Hello, Internet! I’m Rosie, the aforementioned AP Government student. I’m socially liberal and fiscally a bit clueless, but I’m learning. I like history, politics, and English, and I especially like combining them, which is where this little essay on the Second Amendment comes from.
The Second Amendment looks a little bit like this:
A well regulated Militia, being necessary to the security of a free State, the right of the people to keep and bear Arms, shall not be infringed.
My first reaction, when I read the whole thing through the first time in AP Gov class this year, was “What? Is that even a sentence?”. After we got our pocket Constitutions, I would occasionally take it out, read the amendment over again, and attempt to puzzle it out in terms of the English language. It stumped me for over a month. I would read it aloud to myself while doing AP Gov homework, trying to puzzle out the placement of the commas and how to include the first two phrases to make it a grammatically correct sentence. I completely understood why there was so much debate over its meaning, because I couldn't for the life of me figure out what it was actually saying.

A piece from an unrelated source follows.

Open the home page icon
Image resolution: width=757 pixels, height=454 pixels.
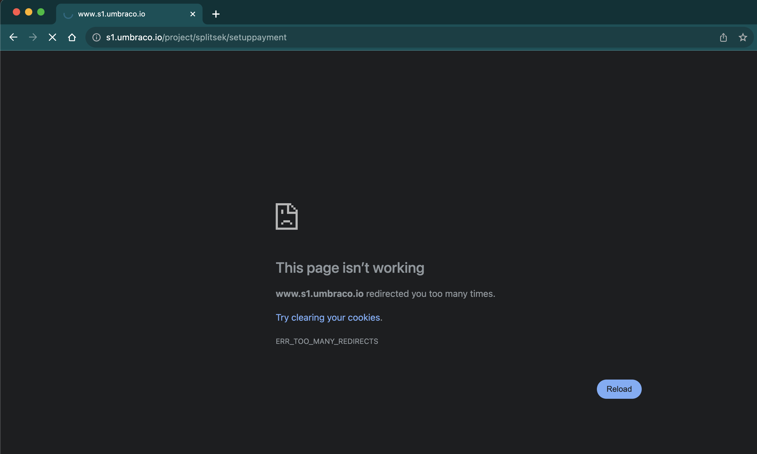point(72,37)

I don’t think James Madison meant to confuse later generations when he penned the Bill of Rights– the Constitution is full of oddly constructed sentences and extraneous commas, because that was the accepted writing style of the time. Unfortunately, however, because of that somewhat-archaic grammar, the Second Amendment has become a widely debated area. But if you ask me, it doesn’t have to be, and all the problems with the Second Amendment can be solved by turning it into a proper English-language sentence. Which is easier than it sounds: take out two commas, and it turns into this:
A well regulated Militia being necessary to the security of a free State, the right of the people to keep and bear Arms shall not be infringed.

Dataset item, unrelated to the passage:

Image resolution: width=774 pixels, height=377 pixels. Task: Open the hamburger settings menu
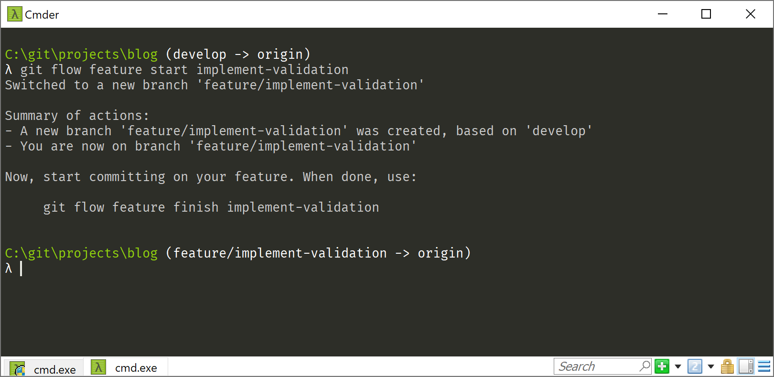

I can’t remember exactly why or when I figured that out, but I was pretty ecstatic when I did. All of a sudden, it was grammatically correct!
The first two phrases have been condensed into one clause. That’s the really important part of this alteration. I took the last comma out mostly for reasons of clarity– plus, it keeps the whole thing a little more modern, adding to consistency. Now that we’ve condensed the first two phrases, let’s take a look at the first clause:
A well regulated Militia being necessary to the security of a free State
It’s the word “being” that set off the little metaphorical lightbulbs over my head. “Being”, along with “because”, “therefore”, “due to”, and a host of other words, indicates a dependent clause. For example, in the sentence, “I started a blog because I like to write about politics”, the “because” indicates that the starting of the blog is dependent on the speaker’s like for writing about politics.
“Being” serves a similar purpose. It indicates that the second clause, the right of the people to keep and bear Arms shall not be infringed, is dependent upon the first one. In other words, the people’s right to keep and bear Arms shall not be infringed because a well-regulated militia is necessary to the country’s security.
And, if you ask me, that’s all the controversy over the Second Amendment neatly solved. Never underestimate the power of proper grammar.